Roller Park Avenue still in my heart, as is “Les Boudins” in Bercy.
You have a very aggressive and daring skating style. How did this come about?
I think it’s because I learnt the basics in skate parks and on vert ramps. I also did trampolining and cliff diving whilst I was very young - so I was pretty comfortable in the air doing spins and flips. Plus, when my local skate park closed, I had to skate in other skate parks and on the street, taking on rails and ledges.
When I was small, I competed in competitions against big pros and some of my heroes, so I had to do obstacles, which were normal size for anyone, but big for me.
Having friends and spending time with people like Stephane Alfano make you realize that you can do a lot of things you only dared to think were possible, just because of the standards we set in our minds.
One of the highlights of this year’s series was your huge front clip onto the top of the drop-in ramp in Budapest. Talk us through what went through your head before you did the trick and afterwards.
I thought a lot about it! I joked to Romain [Godenaire] when we arrived on the course for the first day, “imagine doing a front flip up there.” For my 2nd run of the semi-final I did a 360 up there and I was sure it was possible to do a front-flip.

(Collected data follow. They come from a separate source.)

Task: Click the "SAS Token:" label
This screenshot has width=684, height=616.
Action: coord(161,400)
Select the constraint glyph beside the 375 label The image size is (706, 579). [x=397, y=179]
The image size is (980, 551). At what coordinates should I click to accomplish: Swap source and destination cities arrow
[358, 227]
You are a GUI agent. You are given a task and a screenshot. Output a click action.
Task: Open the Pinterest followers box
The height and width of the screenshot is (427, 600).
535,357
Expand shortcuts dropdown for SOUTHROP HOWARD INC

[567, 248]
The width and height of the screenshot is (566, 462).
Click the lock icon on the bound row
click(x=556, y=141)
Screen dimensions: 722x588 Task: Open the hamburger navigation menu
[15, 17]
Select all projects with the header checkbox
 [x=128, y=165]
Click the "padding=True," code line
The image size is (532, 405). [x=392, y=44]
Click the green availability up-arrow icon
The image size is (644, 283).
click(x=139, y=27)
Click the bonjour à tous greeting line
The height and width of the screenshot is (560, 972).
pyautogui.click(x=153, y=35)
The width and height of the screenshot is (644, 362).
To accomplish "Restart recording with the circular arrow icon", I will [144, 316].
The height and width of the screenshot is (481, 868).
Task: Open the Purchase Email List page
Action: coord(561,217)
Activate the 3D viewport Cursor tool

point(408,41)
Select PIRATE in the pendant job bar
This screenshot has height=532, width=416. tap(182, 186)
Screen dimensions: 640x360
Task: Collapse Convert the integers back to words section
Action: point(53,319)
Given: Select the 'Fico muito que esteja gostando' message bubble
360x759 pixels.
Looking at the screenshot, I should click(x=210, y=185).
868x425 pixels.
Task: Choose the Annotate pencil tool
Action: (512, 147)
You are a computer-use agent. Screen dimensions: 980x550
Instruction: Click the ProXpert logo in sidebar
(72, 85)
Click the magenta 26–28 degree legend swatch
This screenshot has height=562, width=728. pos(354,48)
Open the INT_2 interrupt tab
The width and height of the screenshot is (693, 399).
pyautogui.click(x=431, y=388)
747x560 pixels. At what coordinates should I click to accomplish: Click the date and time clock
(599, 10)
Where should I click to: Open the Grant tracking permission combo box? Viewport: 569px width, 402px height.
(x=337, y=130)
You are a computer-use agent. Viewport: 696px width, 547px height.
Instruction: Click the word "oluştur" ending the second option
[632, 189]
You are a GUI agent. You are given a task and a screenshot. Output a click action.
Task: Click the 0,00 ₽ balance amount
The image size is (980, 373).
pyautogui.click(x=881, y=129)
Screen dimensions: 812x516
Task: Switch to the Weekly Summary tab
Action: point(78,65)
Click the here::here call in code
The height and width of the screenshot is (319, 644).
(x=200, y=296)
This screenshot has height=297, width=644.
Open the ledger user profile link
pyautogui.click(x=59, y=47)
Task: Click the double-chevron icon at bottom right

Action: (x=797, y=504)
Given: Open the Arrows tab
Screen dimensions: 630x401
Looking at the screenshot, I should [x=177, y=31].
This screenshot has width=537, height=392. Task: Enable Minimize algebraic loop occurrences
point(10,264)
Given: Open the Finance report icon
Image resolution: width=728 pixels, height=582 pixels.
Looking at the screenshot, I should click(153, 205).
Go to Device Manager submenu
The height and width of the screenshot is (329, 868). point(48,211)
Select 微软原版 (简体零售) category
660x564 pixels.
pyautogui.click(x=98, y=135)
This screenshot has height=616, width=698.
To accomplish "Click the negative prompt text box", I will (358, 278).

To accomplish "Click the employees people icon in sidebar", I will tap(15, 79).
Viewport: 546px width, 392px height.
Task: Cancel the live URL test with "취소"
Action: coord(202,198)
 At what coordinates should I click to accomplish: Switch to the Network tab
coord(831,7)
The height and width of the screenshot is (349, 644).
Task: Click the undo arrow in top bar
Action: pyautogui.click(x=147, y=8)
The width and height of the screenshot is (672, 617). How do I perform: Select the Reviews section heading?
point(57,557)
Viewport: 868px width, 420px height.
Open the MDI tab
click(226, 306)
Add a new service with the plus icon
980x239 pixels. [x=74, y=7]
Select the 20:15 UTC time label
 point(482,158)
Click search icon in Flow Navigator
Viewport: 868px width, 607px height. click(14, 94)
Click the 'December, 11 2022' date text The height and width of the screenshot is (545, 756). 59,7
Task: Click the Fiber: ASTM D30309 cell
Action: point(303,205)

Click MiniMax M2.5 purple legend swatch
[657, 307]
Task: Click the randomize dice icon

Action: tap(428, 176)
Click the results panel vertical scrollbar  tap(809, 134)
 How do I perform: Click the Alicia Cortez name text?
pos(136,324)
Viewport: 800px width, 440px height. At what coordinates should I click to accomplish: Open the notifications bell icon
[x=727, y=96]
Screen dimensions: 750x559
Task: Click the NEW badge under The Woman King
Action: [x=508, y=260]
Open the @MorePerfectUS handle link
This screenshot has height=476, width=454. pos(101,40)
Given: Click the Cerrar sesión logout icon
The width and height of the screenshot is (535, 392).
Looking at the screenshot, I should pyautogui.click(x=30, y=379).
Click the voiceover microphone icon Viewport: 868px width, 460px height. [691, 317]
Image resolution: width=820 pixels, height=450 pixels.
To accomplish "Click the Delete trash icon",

My ankle still was not perfect and even though I was sure it was doable, it would be the first trick of my run and could have screwed up my whole run if I failed, but I really wanted to do it!
I started my run with a bomb (I had to make one of the judges move to do it) and afterwards I just thought “I landed it!” I dabbed and then dropped in to keep my run going. It was the best feeling run ever, and achieved against all expectations.
You have built a reputation for being a top park skater. Does your approach differ between skating in a park contest and skating in a street contest?
I didn’t enter many skate street contests – I think my approach is different because I learnt in skate park where it feels more natural to me. I still take time to do some street skating, but it depends on the kind of spot. I just enjoying shouting to my friends and other skaters like a good groupie.
What do you see in the future of Roller?
I think people outside rollerblading will pay more and more attention to aggressive inline because it’s getting more entertaining. Even if we are not the first extreme sport on the list, we’re on it and what we do is sick.
I hope for more competitions like FISE World Series so people can see this, whether it is at other festivals or shows.
I’d like it to be seen as a more professional sport with more involvement from sponsors and more coverage – I believe it will happen one day!
What advice would you give to aspiring roller athletes?
Just skate as much as you can - wherever you want, whenever you want. Let your skills come naturally. Skate on gut feeling - not your head or your heart, and have fun with it. If what you’re doing feels right – go with it.